ENTRIES PROVIDED START
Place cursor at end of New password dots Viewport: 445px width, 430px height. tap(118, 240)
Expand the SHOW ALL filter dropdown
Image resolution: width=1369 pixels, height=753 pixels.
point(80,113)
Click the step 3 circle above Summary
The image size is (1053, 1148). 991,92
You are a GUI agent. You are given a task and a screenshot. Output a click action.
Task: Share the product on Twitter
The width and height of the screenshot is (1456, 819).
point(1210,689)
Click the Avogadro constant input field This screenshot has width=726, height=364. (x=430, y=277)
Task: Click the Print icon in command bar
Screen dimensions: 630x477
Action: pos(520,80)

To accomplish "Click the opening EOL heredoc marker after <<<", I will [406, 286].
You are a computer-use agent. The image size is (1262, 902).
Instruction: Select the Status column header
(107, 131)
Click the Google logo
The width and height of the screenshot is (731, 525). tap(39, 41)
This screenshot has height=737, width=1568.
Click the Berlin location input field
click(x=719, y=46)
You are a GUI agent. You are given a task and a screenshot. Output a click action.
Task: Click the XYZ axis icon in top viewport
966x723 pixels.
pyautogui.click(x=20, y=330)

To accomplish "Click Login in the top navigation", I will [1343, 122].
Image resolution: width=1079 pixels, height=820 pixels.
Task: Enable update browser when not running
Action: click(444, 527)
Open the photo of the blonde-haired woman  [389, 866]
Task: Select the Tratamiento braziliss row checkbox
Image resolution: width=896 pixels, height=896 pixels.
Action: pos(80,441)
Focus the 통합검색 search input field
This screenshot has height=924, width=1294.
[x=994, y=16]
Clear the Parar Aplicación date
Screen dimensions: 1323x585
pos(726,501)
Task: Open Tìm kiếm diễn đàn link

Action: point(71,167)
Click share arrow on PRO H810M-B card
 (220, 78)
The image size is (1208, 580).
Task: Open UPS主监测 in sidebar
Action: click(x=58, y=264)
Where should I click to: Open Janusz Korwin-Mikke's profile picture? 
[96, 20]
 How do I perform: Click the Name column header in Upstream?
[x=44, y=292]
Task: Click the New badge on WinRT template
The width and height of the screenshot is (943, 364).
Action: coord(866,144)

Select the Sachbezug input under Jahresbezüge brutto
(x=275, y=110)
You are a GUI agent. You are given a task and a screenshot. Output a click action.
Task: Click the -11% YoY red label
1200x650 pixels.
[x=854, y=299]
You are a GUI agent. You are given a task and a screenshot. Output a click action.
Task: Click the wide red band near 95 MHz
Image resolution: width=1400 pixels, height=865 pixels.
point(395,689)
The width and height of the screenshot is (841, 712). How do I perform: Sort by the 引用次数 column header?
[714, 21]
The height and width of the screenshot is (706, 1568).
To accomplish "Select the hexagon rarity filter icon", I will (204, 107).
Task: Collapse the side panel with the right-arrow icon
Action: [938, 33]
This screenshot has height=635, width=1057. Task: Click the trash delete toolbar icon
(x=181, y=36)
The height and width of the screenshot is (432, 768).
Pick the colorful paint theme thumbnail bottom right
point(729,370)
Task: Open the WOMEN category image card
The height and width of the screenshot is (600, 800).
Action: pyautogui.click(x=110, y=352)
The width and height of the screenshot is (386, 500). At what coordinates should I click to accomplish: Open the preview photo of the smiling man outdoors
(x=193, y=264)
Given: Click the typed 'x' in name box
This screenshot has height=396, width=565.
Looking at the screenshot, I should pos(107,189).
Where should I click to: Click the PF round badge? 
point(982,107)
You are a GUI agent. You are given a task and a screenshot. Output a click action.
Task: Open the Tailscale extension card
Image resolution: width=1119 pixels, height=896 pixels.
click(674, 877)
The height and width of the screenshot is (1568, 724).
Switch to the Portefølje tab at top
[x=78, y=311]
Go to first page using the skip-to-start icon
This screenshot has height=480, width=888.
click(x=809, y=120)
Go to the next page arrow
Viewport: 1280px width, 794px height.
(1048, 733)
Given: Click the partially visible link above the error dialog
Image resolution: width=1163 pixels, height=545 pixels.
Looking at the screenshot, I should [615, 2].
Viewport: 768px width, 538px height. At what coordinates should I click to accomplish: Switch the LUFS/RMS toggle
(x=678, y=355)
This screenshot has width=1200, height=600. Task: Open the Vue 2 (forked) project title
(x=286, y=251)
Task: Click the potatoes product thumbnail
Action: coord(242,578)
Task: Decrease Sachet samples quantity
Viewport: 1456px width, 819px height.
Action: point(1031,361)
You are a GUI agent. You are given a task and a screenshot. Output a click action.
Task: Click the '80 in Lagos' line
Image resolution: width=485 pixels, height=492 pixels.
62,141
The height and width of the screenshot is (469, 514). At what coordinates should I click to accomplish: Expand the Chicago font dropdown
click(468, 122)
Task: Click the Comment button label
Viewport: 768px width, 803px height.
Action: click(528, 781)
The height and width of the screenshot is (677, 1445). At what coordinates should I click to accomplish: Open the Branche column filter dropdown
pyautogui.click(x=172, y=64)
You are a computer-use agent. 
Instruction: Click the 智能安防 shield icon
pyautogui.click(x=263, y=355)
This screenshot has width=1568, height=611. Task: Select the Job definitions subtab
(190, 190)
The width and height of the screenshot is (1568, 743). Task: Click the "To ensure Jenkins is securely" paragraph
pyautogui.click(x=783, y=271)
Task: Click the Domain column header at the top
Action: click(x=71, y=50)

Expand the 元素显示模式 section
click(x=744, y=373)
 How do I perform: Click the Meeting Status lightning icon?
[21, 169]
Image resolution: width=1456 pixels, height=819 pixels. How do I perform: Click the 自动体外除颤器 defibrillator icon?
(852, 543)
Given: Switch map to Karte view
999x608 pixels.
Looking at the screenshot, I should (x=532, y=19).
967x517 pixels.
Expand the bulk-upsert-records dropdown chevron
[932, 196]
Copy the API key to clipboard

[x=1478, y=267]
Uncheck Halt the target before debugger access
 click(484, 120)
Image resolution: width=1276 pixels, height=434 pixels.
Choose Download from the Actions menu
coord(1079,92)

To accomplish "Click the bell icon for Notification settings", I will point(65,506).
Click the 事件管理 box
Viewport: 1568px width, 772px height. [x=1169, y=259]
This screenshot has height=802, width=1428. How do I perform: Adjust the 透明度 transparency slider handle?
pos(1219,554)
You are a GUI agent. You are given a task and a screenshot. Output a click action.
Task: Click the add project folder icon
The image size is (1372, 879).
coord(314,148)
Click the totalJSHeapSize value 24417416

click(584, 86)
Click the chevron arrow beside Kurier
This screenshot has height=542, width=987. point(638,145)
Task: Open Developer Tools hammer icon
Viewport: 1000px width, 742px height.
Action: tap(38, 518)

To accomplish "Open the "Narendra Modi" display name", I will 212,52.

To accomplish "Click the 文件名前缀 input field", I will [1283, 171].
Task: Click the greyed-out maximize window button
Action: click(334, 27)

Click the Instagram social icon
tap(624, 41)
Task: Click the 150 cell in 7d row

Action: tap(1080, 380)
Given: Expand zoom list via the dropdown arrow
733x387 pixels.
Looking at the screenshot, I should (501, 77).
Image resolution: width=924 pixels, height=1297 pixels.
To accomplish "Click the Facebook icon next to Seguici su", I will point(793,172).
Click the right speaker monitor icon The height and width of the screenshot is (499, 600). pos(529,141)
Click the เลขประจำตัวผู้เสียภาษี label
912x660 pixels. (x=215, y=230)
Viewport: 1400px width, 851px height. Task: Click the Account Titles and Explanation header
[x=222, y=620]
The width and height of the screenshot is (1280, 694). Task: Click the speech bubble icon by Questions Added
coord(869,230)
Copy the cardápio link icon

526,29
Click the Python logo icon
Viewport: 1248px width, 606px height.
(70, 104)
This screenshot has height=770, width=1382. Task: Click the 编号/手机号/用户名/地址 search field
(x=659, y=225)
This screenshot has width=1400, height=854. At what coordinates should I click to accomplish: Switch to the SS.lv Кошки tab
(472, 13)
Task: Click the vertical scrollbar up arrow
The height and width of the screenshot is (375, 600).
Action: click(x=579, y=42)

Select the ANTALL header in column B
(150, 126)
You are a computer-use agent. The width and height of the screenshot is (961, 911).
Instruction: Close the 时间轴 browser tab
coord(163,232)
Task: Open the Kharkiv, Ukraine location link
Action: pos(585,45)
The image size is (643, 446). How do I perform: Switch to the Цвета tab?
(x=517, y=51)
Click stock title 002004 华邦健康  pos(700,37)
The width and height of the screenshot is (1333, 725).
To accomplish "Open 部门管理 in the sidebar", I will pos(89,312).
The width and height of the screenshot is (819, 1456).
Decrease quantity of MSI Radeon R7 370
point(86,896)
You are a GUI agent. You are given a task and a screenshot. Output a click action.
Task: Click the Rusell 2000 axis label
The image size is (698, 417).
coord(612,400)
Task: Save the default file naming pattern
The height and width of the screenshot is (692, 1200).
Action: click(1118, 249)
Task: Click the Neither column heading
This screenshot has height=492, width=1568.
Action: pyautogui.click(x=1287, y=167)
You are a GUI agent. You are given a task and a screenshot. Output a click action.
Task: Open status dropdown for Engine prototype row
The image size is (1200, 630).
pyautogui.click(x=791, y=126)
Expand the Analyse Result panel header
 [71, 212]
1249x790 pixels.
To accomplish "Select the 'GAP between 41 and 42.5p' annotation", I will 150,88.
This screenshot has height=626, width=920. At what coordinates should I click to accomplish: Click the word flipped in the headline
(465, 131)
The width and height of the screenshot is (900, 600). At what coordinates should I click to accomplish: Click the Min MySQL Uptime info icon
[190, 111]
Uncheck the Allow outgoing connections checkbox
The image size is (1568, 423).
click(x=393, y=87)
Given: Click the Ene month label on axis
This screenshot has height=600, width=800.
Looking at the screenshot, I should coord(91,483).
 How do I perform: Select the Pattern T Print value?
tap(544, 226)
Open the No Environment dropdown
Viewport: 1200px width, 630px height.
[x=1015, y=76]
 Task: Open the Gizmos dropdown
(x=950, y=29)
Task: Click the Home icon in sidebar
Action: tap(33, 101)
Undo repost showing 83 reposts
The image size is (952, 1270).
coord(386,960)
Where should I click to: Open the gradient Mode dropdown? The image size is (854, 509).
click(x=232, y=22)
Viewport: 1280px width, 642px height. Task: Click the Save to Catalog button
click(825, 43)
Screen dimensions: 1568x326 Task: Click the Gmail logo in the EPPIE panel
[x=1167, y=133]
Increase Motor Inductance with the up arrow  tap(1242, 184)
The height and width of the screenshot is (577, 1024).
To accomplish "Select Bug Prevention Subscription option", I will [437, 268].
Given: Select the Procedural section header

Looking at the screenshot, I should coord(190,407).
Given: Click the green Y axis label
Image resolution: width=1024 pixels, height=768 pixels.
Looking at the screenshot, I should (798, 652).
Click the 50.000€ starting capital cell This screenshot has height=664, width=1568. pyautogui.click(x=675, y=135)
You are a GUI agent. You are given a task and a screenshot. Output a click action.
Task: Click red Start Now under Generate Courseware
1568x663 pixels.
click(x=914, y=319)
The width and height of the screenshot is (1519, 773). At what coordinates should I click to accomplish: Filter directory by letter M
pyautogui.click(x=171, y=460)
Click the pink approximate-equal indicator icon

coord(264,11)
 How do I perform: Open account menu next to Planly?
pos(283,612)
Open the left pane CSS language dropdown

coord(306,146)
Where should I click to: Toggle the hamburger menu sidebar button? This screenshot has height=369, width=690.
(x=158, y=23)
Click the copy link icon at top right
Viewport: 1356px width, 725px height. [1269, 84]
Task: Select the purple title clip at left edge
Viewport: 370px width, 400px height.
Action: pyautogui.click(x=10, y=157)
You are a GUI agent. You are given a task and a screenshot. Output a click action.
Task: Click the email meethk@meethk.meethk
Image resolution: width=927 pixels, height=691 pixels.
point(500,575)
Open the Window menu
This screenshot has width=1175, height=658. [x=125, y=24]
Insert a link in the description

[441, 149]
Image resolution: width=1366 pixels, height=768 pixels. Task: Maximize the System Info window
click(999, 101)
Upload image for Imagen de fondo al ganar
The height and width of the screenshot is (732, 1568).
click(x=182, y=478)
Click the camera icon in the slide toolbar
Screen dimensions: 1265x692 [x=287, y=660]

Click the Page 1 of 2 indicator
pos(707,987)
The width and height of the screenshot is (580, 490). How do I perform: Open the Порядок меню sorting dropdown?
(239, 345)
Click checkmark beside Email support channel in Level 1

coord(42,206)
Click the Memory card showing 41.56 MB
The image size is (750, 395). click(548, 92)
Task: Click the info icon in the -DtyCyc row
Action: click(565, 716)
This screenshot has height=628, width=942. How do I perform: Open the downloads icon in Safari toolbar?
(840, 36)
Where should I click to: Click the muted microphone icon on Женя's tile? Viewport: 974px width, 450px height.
ENTRIES PROVIDED END
TO DO.
Of the entries above, repeat exactly the lines from the line with "Click stock title" through the line with "The width and height of the screenshot is (819, 1456).", both of them included.

SOLUTION.
Click stock title 002004 华邦健康  pos(700,37)
The width and height of the screenshot is (1333, 725).
To accomplish "Open 部门管理 in the sidebar", I will pos(89,312).
The width and height of the screenshot is (819, 1456).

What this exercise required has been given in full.